CCR leaders awarded Department of Energy funding to study connection between aerosols and historical climate variability

his image from NASA WorldView shows pollution from China interacting with clouds over the Yellow Sea west of the Korean Peninsula. Credit: NASA WorldView (https://worldview.earthdata.nasa.gov)
This image from NASA WorldView shows pollution from China interacting with clouds over the Yellow Sea west of the Korean Peninsula. Credit: NASA WorldView (https://worldview.earthdata.nasa.gov)

Leaders from the Nelson Institute Center for Climatic Research (CCR) will begin investigating the role of clouds and aerosols (small particles in the atmosphere, such as sulfate or dust) in historical climate variability thanks to support from the Department of Energy.
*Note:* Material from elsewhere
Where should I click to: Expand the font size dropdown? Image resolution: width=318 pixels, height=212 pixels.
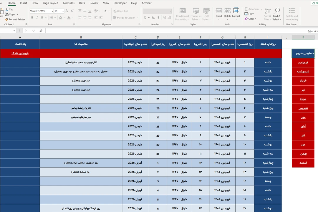[x=63, y=11]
While previous Earth System Models indicate that aerosols influence variations in surface temperature and precipitation processes, this research is the next step in enhancing predictive and process level understanding of how clouds and aerosols impact climate variability in the North Atlantic and the Pacific.

The study will be led by Daniel J. Vimont, CCR director and a professor of Atmospheric and Oceanic Sciences and Tristan L’Ecuyer, professor of Atmospheric and Oceanic Sciences and director of the Cooperative Institute for Meteorological Satellite Studies, with assistance from Salil Mahajan, a climate computational scientist with the Oak Ridge National Laboratory.

“This work will help us better understand the role of humans versus natural climatic variations in the historical evolution of our climate system,” said Vimont. “This project brings together an awesome team of scientists from across campus and across the U.S.!”

Together, they’ve planned a set of modeling experiments, observational comparisons, and machine learning analyses, aimed at understanding how aerosols and clouds interact to affect our climate. The work stems from some preliminary findings that aerosol and cloud interactions have a much more pronounced effect during summer than winter. Vimont highlighted that “the importance of seasonality in the historical climate record is something that has been underappreciated, I think. And, it offers an opportunity for us to isolate specific processes that control the way clouds and aerosols affect our climate system.”

“This project illustrates the strength afforded by UW having a world class climate center like CCR collocated with the birthplace of satellite meteorology, CIMSS,” said L’Ecuyer. “It is this unique arrangement that fosters the sorts of interdisciplinary research required to answer challenging climate questions like those addressed in this project.”